O Brasil pós-COP27
Terminada a 27ª conferência do clima das Nações Unidas no Egito, neste final de semana, o governo brasileiro deverá divulgar os dados de desmatamento da Amazônia capturados pelo sistema PRODES do Instituto Nacional de Pesquisa Espacial (INPE). Será quando teremos o retrato mais atualizado do tamanho do desafio que o próximo governo enfrentará em relação à sua agenda climática e ambiental.
Não há outro caminho: ou o Brasil acaba com o desmatamento ou o desmatamento acaba com o Brasil – atualizando uma famosa frase do século 19 que desdenhava da biodiversidade brasileira.
Detalhe: há pouco mais de um ano, pesquisadores descobriram em colônias de formigas um novo complexo anti-fúngico que se mostrou capaz de combater um microrganismo que causa doenças em humanos. Este é apenas um dos muitos exemplos de como a subestimada biodiversidade brasileira é rica e pode sustentar inovações em vários campos, inclusive nos arranjos econômicos.
O novo governo parece ter entendido isso. Não se trata mais apenas da Amazônia, apesar de sua enorme importância para o clima e a biodiversidade global: é preciso eliminar todo o desmatamento e de todos os biomas – promessa que o presidente eleito Luís Inácio Lula da Silva fez em seu primeiro discurso logo após ser eleito, e repetiu em sua passagem pela COP27.
Foi um recado para o mundo: a melhor prova, possível de ser dada antes da posse, em 1º de janeiro, de que o Brasil voltou com toda força à diplomacia climática internacional. Mas foi também um recado para os brasileiros da direção que os esforços governamentais seguirão. Por esforços, entenda-se políticas públicas, acordos internacionais, financiamentos e outras formas de estímulo. A largada só será dada em 1º de janeiro, mas o percurso da corrida já está claro.
Antes da largada, porém, há uma parada importante no Canadá, a partir de 7 de dezembro – data de início da 15ª Conferência de Biodiversidade. Ela tem uma missão hercúlea: fechar um acordo global para a preservação da biodiversidade, com estrutura e ambição similar ao Acordo de Paris.

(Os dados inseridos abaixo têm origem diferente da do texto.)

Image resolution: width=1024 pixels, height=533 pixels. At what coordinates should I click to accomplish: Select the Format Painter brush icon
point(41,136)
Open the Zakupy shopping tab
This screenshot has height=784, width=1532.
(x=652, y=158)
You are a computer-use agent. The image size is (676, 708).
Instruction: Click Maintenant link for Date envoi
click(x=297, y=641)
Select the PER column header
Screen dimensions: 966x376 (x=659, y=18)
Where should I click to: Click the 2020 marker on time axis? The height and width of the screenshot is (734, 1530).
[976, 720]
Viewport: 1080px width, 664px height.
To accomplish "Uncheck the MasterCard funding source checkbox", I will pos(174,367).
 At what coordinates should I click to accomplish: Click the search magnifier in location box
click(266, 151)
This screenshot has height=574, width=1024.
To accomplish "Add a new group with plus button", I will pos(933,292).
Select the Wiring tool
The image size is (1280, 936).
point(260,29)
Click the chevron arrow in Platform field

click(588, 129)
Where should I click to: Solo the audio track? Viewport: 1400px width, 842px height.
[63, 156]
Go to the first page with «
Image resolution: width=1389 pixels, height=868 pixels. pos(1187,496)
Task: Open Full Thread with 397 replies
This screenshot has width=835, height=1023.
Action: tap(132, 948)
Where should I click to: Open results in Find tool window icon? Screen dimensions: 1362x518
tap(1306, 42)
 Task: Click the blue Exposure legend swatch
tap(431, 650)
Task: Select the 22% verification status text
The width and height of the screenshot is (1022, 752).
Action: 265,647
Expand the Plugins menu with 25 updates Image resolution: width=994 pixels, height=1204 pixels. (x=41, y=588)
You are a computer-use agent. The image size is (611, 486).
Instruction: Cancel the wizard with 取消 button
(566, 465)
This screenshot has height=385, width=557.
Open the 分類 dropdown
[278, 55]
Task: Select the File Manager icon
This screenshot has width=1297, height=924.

Estamos falando de acordos-irmãos, que se beneficiam mutuamente: preservar a biodiversidade contribui para as metas climáticas e vice-versa. Para um país que possui entre 15% e 20% da biodiversidade global, como o Brasil, este novo tratado tem importância estratégica. Ele poderá reforçar as bases de formas mais inclusivas de preservação e abrir ainda mais as portas para fundos internacionais criados para financiar a conservação da biodiversidade.
O Brasil se encontra entre os países mais penalizados pela elevação da temperatura do planeta. Já sofremos as consequências na forma de enchentes e deslizamentos e as consequentes perdas de vidas, na irregularidade do regime de chuvas que compromete o fornecimento de eletricidade e a produção de alimentos, gerando inflação.
A crise climática empobrece e mata e, no caso do Brasil, as atividades que mais geram os gases que estão turbinando essa crise também empobrecem. Refiro-me ao desmatamento e às queimadas que, juntos, respondem por metade dos gases de efeito estufa emitidos pelo Brasil. Basta olhar para índices de desenvolvimento humano e social dos municípios onde mais se desmata e queima para constatar que não houve desenvolvimento econômico ou social.
No cerne da luta contra a crise climática e de biodiversidade está o desafio da desigualdade. Foram modelos excludentes, local, nacional ou globalmente, que nos trouxeram até a presente crise da natureza. Para enfrentá-la não existe outro caminho que não seja o de reduzir a pobreza e as injustiças sociais. Geração de empregos verdes, planejamento de infraestrutura resiliente às mudanças climáticas, fortalecimento da agricultura familiar e de baixo carbono, protagonismo aos povos indígenas e comunidades locais, são exemplos de fatores necessários nesta equação.
O Brasil tem todas as condições de mudar a sua trajetória de desenvolvimento nesta direção. A boa receptividade ao novo governo na COP27 sinaliza isso. A inclusão, no texto final da conferência, de considerações a florestas, serviços baseados na natureza e a sistemas alimentares é outro indicativo de que o mundo se volta para os pontos nos quais o Brasil pode oferecer uma enorme contribuição ao enfrentamento da crise climática. Mais um bom motivo para vestirmos a camisa amarela e torcermos pelo nosso país.